■ **Stated exercise**: Shift every coordinate in the answers up by 115 and write out only the records from the line with "Task: Click the orange users icon tab" up to and including the line with "Action: [x=11, y=14]", requests included. Leave the pictures out.

■ **Data rows**:

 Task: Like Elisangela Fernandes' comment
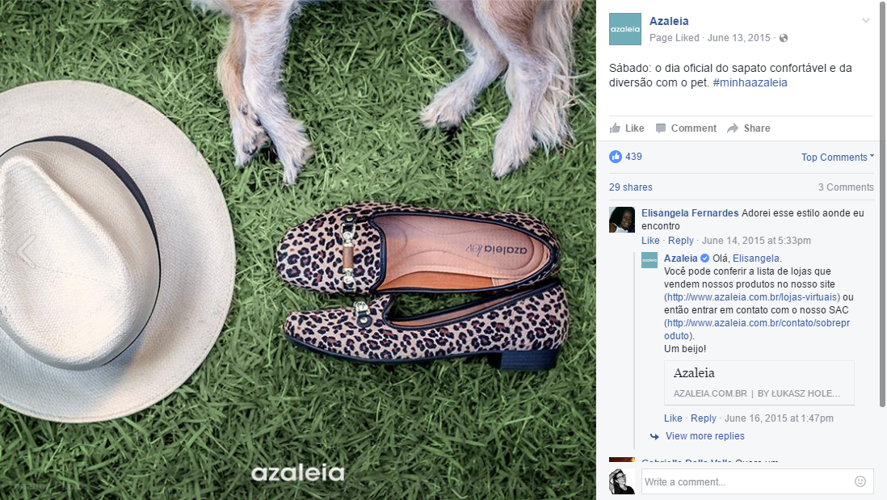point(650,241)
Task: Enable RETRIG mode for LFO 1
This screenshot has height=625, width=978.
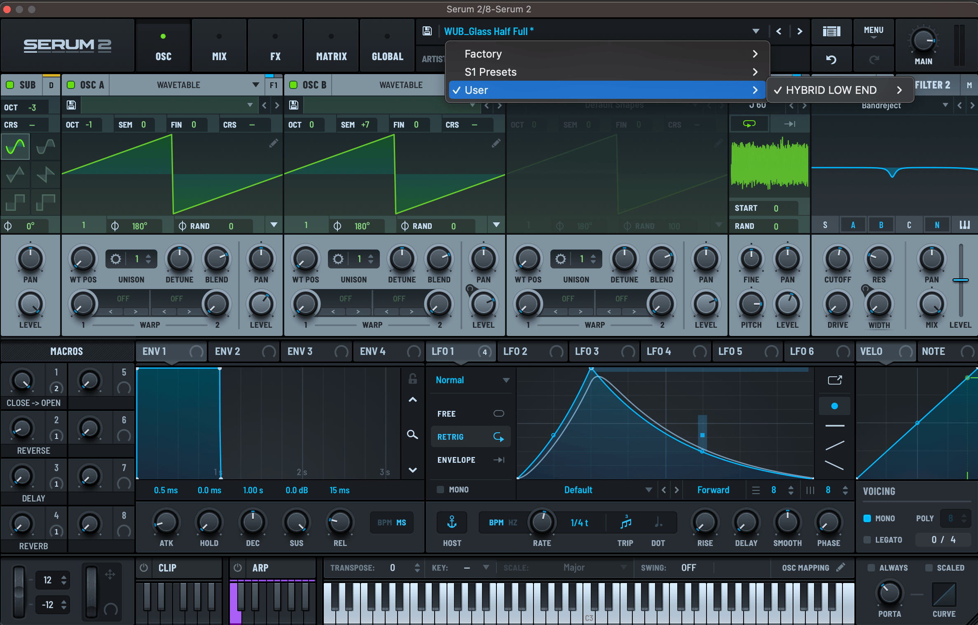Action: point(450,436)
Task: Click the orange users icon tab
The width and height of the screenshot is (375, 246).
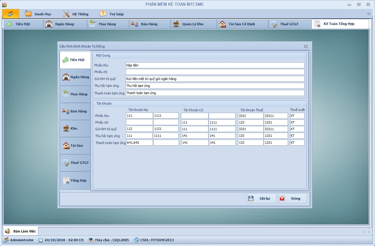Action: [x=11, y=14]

* * *

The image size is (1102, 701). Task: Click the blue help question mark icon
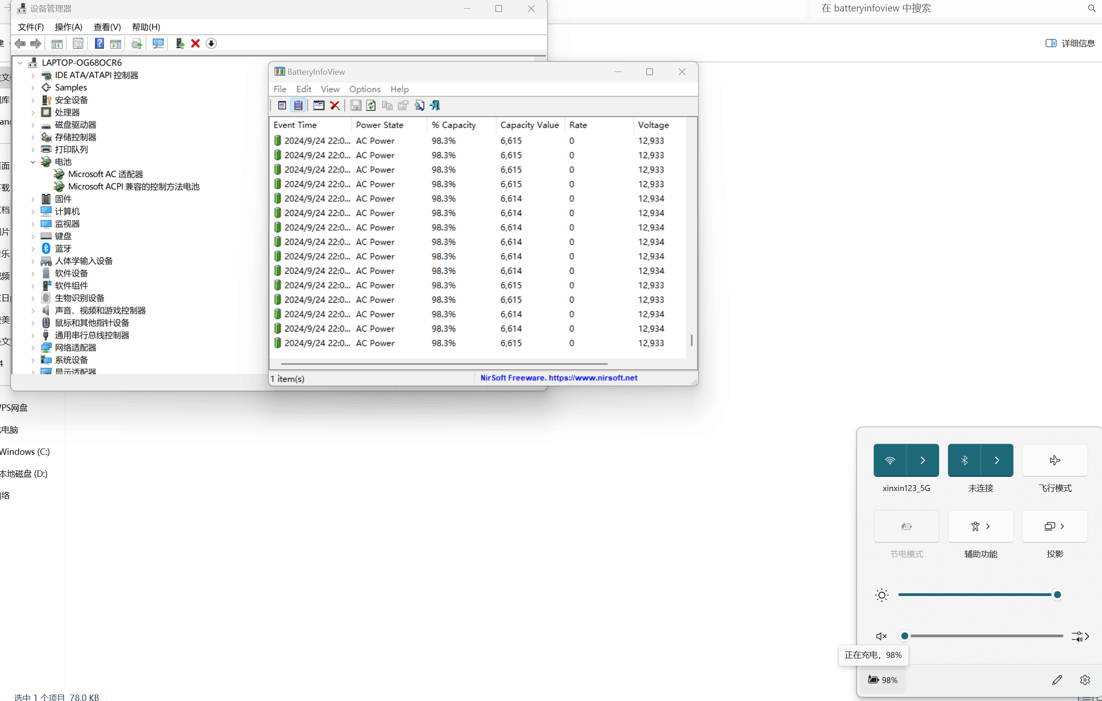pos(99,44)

■ **Worked solution**:
Task: Click the orange users icon tab
The width and height of the screenshot is (375, 246).
Action: [x=126, y=129]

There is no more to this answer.